#### GIVEN DATA ####

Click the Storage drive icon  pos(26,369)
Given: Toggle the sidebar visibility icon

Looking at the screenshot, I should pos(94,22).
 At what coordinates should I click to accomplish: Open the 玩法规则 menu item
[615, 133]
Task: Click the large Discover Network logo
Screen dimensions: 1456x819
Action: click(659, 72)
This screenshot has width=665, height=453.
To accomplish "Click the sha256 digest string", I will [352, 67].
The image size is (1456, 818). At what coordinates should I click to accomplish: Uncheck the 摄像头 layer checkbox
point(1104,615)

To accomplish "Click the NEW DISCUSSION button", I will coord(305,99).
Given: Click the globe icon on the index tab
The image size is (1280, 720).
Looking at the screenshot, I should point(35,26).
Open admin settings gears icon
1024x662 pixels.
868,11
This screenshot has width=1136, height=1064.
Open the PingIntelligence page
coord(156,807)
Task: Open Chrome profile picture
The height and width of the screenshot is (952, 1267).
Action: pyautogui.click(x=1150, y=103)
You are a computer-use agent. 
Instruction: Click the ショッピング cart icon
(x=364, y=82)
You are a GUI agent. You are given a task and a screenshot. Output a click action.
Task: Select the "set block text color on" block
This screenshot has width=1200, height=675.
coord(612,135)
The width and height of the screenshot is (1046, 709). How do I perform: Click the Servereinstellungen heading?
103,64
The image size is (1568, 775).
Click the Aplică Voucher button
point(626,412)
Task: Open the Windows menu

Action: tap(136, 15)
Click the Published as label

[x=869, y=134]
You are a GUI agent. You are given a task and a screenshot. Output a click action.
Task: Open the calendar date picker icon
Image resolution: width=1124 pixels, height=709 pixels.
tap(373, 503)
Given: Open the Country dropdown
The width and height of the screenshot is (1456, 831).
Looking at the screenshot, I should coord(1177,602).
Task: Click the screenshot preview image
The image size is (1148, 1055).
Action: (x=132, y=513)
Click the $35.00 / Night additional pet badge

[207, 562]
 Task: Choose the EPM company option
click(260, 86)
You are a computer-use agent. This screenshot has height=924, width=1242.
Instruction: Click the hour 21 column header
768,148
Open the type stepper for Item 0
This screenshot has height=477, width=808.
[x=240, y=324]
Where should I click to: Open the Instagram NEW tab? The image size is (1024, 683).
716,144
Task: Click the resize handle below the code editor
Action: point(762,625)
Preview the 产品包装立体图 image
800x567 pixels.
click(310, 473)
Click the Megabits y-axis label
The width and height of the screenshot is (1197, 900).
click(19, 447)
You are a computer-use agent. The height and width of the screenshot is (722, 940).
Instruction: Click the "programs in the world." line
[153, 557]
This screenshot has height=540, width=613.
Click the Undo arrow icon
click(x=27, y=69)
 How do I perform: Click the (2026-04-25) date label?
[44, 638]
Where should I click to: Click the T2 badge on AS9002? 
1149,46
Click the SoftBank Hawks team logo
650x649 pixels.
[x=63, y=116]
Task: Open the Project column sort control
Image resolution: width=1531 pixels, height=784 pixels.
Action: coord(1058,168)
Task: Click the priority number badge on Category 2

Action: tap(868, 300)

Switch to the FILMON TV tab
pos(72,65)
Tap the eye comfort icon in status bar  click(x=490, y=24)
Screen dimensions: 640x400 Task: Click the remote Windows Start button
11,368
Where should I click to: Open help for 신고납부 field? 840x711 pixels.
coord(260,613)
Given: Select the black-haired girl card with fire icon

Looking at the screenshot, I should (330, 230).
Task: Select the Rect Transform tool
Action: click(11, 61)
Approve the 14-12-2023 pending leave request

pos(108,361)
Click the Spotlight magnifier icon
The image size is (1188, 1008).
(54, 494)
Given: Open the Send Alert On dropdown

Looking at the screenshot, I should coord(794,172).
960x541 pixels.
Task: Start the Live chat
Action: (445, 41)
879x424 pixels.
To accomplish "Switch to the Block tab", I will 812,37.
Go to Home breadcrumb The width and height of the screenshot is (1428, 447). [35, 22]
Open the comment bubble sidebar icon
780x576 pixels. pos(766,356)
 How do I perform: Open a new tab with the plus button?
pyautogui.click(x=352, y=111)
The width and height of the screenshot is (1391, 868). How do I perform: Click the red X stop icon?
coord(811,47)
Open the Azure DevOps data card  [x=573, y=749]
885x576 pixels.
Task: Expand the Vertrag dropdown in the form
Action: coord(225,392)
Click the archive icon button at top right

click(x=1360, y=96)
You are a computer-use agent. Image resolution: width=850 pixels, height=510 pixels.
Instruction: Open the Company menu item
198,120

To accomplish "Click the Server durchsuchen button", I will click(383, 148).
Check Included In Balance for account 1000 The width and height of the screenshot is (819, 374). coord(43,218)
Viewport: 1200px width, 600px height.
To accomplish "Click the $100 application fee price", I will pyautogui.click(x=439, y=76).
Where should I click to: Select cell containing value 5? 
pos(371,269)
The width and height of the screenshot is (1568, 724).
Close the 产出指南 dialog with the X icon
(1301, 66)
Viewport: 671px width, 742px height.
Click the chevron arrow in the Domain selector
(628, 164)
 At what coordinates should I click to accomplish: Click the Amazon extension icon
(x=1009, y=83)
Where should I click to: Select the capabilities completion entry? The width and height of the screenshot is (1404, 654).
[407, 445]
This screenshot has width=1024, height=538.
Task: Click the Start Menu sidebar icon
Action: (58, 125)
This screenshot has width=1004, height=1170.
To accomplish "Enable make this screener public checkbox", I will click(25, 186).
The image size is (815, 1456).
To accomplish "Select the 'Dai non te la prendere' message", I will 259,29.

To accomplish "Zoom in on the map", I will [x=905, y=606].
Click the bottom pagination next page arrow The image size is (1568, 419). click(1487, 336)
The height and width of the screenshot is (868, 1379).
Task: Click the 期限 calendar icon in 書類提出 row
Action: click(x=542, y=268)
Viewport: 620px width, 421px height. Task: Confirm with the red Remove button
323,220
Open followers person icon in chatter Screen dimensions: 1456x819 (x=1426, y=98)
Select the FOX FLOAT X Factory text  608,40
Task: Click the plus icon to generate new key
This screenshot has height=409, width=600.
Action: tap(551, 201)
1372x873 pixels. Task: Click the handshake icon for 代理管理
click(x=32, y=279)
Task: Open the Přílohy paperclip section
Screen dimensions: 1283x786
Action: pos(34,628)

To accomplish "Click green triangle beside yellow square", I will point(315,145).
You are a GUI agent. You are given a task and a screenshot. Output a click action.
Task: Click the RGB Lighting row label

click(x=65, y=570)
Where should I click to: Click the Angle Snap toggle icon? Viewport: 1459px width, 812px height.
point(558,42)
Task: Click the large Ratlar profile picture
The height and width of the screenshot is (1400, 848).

####

### TO BE DONE
Rescale the items from the line that has "This screenshot has height=540, width=613." through the line that has "Action: tap(868, 300)", including both. Copy every line, requests too, but multiply each coordinate in the answers by 2.45 and round to the nearest whole number, with halves rounded up.

### WRITTEN RESPONSE
This screenshot has height=540, width=613.
Click the Undo arrow icon
click(x=66, y=169)
 How do I perform: Click the (2026-04-25) date label?
[108, 1563]
Where should I click to: Click the T2 badge on AS9002? 
2815,113
Click the SoftBank Hawks team logo
650x649 pixels.
[x=154, y=284]
Task: Open the Project column sort control
Image resolution: width=1531 pixels, height=784 pixels.
Action: coord(2592,412)
Task: Click the priority number badge on Category 2

Action: tap(2127, 735)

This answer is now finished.